Smolyaninov went on to say that the modest outflows should be seen as good news as tensions ratcheted up significantly over the last week as Russia aggressively moved troops close to Ukraine’s border and sent reinforcements to its military bases in the annexed Crimean peninsula.
The ruble, however, did not fare as well having tumbled from recent strength of around RUB73 to the dollar and tumbled to RUB78 briefly on April 8, before recovering to RUB77.2 at the time of writing on April 9. All-in-all the Russian currency has given up most of its gains YTD but is still up by 3% from the start of January. The value of the ruble this year has largely decoupled from oil prices and has become hostage to the ebbs and flows of geopolitical tensions.
Despite the apparent resilience to the mounting geopolitical risks and the prospect of harsh new US sanctions that will target Russia’s domestic debt, Smolyaninov warned that the markets remain nervous and could turn quickly.
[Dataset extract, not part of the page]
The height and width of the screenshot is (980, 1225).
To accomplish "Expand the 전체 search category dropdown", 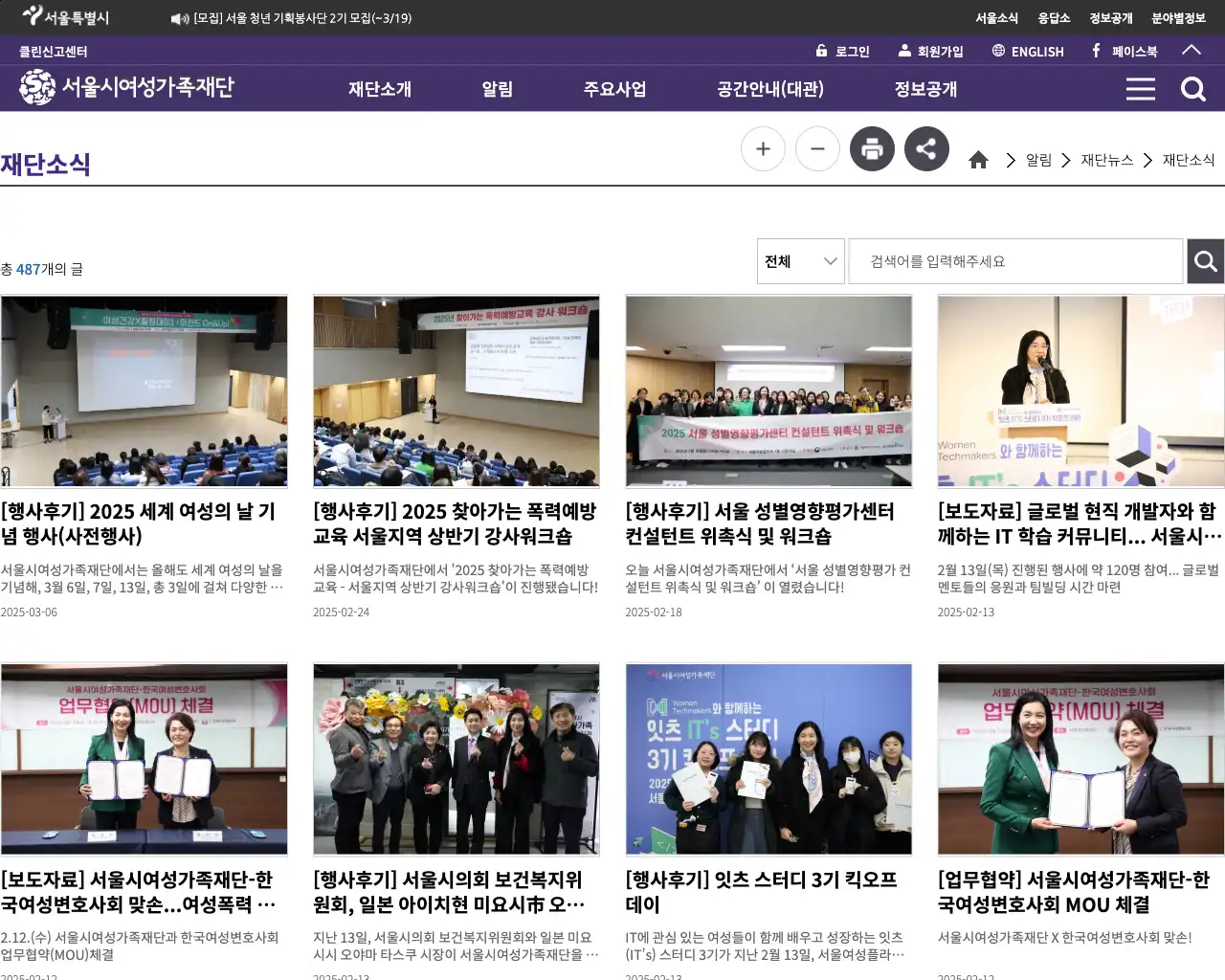I will pyautogui.click(x=800, y=261).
“Global investor tolerance of [geopolitical] risks can end swiftly. Inflows into GEM equity funds slowed to $1.6bn. Elsewhere, global money were increasingly worried about EM equity outlook – all major regional and country fund categories reported outflows, albeit nothing dramatic. We read negatively into the data awaiting developments on the Russia-Ukraine borders and given the abating global interest to EM stocks. EM assets are likely to underperform global peers for now,” Smolyaninov said.
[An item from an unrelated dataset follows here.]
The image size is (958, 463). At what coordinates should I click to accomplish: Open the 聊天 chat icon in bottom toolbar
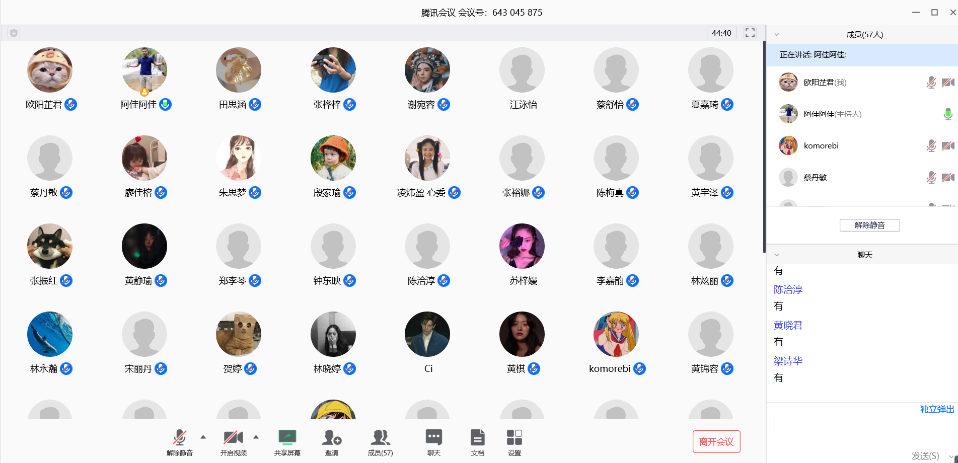pyautogui.click(x=433, y=438)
As bne IntelliNews reported on its weekly stock market wrap on Twitter (@bneintellinews) Russian stocks saw mild selling with the leading dollar denominated Russia Trading System (RTS) falling from recent highs of just over 1,500 to retreat to a low of 1,429 this week, reducing the YTD return to just 2%.
There was modest selling of sectors like utilities and metallurgical companies, however the large inflows into banking stocks was unaffected and remains up 26% YTD. Investors have clearly being taking a position assuming an economic recovery in 2021 as banking stocks are often used as a equity market proxy for economic recovery, and that belief has not been affected by the recent nerves.